WHAT IS NEEDED:
Two lines in the data below mark the range: the one with "The image size is (366, 392)." and the one with "Task: Open the organization". Return both, along with every line between them, exactly.

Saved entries
-- -- --
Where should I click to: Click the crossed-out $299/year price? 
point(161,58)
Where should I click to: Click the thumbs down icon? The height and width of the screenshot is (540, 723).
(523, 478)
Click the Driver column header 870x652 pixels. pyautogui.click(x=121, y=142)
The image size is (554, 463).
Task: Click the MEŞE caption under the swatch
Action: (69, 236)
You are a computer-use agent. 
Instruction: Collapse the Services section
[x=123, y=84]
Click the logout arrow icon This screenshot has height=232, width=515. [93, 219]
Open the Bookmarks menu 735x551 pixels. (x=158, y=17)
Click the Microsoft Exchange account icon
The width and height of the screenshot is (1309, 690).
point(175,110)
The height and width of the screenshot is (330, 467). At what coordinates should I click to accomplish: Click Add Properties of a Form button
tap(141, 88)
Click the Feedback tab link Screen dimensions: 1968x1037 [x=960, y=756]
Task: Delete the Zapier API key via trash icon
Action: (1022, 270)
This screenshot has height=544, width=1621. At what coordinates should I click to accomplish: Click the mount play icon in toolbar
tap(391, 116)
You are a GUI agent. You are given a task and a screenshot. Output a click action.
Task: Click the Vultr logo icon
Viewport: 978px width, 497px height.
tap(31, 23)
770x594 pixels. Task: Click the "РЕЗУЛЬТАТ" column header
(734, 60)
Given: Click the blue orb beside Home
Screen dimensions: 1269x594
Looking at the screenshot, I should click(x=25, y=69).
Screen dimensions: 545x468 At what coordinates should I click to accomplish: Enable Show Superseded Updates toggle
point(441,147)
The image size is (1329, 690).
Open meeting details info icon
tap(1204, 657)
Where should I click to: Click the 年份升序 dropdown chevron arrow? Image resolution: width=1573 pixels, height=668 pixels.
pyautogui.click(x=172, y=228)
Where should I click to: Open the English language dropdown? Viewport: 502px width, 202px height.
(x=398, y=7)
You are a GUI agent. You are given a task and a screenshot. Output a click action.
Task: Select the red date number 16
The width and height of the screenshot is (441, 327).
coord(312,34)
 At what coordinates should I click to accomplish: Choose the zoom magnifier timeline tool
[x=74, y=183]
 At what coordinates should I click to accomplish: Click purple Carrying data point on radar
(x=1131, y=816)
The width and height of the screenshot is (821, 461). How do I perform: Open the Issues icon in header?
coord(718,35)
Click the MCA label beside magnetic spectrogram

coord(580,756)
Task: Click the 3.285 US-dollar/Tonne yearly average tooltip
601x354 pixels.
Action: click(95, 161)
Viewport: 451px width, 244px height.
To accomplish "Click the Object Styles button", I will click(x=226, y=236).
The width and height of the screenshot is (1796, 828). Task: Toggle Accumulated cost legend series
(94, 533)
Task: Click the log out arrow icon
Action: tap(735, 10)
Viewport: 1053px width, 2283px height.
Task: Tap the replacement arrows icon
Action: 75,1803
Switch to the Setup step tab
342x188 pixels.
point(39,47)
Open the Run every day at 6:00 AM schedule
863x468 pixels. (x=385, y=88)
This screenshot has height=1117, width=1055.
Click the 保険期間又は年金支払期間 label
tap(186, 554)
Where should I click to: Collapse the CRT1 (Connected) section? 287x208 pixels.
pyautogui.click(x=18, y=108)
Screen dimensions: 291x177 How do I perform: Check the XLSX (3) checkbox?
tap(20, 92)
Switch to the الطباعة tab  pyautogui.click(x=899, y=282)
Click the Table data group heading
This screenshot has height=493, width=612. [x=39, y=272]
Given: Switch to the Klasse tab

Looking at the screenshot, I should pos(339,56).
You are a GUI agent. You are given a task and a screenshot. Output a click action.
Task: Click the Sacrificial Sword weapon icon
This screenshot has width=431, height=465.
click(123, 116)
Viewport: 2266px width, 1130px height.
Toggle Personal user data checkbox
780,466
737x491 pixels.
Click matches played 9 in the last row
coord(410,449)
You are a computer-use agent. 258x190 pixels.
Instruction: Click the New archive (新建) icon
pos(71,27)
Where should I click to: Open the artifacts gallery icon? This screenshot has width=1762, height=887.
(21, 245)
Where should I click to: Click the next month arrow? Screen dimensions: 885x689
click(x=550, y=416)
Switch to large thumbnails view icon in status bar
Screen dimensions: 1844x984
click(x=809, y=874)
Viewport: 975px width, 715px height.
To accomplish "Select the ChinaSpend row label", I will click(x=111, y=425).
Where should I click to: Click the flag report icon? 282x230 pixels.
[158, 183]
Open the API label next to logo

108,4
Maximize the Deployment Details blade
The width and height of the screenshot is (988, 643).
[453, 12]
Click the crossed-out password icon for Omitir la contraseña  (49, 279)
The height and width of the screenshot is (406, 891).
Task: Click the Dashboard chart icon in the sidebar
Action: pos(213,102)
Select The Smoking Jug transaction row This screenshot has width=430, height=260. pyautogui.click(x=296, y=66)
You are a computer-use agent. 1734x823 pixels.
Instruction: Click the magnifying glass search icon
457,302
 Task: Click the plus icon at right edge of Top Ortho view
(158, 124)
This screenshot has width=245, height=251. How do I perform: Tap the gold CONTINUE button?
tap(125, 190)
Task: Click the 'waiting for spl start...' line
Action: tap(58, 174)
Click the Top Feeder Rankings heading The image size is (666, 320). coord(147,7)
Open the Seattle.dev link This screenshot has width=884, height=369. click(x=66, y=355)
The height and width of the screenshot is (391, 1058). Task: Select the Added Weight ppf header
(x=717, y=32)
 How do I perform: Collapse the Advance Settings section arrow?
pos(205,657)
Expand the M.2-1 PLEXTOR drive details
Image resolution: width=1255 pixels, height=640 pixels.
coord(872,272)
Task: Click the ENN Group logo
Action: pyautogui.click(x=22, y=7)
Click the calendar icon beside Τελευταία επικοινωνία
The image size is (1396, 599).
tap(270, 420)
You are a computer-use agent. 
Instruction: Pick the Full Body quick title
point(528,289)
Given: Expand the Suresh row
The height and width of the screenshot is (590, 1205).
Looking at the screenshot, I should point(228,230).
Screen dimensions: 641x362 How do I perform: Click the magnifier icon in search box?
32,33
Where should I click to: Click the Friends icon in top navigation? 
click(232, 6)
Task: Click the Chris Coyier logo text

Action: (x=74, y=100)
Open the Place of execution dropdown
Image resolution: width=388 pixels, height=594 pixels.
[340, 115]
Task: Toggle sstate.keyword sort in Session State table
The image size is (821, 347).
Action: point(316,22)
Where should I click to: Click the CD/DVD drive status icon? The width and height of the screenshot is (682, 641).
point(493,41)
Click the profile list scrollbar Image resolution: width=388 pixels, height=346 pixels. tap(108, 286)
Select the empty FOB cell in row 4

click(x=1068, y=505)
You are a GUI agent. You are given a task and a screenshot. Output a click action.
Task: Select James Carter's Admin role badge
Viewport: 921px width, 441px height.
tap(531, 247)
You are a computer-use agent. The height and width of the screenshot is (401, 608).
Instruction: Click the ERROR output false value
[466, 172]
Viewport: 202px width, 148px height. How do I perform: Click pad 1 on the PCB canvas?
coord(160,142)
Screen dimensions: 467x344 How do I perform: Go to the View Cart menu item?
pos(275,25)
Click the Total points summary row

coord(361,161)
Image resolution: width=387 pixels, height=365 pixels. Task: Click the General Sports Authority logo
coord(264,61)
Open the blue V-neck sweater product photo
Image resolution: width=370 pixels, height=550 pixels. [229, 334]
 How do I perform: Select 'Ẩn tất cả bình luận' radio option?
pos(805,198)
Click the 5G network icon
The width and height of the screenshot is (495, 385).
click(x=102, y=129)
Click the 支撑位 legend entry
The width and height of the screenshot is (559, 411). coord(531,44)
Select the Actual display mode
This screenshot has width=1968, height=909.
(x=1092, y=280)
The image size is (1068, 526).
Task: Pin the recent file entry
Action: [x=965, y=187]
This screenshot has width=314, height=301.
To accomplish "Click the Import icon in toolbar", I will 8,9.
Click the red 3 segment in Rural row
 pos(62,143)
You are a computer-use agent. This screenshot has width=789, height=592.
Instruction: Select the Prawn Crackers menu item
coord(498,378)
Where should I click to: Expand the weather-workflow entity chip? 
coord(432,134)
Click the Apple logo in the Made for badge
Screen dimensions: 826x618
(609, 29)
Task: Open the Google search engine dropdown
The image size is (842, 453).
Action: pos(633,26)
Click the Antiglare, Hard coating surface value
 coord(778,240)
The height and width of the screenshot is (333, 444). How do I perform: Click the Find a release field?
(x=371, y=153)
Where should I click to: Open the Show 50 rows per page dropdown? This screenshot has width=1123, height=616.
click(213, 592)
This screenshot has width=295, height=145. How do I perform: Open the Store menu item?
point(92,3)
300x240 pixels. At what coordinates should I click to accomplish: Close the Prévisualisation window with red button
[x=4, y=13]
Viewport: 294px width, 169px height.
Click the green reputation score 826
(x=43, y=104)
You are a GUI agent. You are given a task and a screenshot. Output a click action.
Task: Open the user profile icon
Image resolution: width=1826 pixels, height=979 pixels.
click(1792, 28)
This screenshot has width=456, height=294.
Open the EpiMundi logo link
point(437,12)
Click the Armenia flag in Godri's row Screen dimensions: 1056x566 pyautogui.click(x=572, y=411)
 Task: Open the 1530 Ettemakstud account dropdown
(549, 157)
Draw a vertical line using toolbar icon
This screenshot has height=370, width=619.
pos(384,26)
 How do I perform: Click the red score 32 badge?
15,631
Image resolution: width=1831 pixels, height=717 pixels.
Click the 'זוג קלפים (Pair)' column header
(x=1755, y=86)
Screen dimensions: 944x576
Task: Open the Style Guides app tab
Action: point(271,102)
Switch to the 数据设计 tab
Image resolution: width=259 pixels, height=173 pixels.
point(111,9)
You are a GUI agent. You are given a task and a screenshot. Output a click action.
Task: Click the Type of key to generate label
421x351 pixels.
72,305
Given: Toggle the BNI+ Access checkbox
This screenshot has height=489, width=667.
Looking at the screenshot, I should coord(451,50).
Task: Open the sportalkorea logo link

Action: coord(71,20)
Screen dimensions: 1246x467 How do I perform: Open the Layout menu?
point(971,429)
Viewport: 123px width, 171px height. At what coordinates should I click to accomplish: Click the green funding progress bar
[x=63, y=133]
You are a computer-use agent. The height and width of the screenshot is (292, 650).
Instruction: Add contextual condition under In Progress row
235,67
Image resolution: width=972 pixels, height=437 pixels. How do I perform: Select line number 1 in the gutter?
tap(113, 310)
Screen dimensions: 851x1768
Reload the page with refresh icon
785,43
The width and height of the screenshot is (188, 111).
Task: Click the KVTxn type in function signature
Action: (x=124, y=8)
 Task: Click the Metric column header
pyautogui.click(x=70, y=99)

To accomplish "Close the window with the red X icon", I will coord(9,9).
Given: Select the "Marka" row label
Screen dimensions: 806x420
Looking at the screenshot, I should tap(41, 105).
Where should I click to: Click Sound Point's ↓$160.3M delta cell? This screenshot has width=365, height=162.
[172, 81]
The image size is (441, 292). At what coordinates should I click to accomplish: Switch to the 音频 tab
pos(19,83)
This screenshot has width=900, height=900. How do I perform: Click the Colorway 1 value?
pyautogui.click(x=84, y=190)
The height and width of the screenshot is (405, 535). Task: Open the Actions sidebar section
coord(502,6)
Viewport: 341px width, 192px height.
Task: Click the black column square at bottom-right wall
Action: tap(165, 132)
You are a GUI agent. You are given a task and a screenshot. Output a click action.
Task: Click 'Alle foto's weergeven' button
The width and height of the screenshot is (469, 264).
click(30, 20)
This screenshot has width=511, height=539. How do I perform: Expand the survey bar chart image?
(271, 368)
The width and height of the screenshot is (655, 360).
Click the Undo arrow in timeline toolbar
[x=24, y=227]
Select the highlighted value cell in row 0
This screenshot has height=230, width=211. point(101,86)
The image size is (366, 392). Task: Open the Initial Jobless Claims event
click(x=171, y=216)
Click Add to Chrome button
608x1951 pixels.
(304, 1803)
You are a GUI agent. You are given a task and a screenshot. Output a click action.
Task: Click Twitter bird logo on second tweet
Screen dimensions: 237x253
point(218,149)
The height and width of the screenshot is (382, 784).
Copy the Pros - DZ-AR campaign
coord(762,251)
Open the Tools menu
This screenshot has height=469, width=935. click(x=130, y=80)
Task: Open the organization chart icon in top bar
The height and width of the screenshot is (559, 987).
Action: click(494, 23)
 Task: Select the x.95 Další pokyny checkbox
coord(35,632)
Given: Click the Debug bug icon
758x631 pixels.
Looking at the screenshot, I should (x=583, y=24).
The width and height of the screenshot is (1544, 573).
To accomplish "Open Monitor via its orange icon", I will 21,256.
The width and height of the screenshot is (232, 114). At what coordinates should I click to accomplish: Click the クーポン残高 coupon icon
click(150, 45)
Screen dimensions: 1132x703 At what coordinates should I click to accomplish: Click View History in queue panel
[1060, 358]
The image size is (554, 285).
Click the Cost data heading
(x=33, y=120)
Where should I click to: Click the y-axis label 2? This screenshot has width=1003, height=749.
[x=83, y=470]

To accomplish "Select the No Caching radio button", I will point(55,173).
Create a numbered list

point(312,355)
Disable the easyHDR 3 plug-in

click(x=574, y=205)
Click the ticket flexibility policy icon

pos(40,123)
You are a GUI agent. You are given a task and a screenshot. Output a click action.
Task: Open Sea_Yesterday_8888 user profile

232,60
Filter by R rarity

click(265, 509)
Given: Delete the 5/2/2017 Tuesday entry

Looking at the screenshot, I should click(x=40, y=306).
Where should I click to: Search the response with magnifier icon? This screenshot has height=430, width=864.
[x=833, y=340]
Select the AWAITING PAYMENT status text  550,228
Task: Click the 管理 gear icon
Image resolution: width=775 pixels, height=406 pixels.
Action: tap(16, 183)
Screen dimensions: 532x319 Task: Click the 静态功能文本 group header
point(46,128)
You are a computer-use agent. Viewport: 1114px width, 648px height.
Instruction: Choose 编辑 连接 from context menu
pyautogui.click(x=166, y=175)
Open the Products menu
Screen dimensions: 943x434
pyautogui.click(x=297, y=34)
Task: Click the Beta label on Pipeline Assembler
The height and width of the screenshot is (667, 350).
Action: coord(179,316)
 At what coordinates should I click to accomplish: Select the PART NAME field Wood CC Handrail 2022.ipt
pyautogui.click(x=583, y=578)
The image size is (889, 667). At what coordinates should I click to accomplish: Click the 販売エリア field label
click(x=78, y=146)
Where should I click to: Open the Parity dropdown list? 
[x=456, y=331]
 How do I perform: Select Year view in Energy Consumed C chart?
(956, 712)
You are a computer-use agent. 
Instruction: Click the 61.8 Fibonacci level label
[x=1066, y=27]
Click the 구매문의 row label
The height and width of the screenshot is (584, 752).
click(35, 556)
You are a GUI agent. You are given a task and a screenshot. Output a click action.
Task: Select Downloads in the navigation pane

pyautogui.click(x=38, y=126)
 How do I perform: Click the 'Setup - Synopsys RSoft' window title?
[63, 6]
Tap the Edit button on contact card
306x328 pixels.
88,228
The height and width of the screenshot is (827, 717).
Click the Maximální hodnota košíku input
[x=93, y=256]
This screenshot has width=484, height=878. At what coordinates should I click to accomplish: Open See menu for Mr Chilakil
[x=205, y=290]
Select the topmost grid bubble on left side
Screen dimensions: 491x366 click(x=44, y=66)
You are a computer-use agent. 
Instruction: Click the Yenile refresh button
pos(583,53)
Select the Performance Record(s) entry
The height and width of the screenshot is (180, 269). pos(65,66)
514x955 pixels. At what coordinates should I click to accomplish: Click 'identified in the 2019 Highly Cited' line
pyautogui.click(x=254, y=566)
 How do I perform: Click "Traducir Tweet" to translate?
-- -- --
YOUR RESPONSE:
The image size is (366, 392). Task: Open the Initial Jobless Claims event
click(x=171, y=216)
Click Add to Chrome button
608x1951 pixels.
(304, 1803)
You are a GUI agent. You are given a task and a screenshot. Output a click action.
Task: Click Twitter bird logo on second tweet
Screen dimensions: 237x253
point(218,149)
The height and width of the screenshot is (382, 784).
Copy the Pros - DZ-AR campaign
coord(762,251)
Open the Tools menu
This screenshot has height=469, width=935. click(x=130, y=80)
Task: Open the organization chart icon in top bar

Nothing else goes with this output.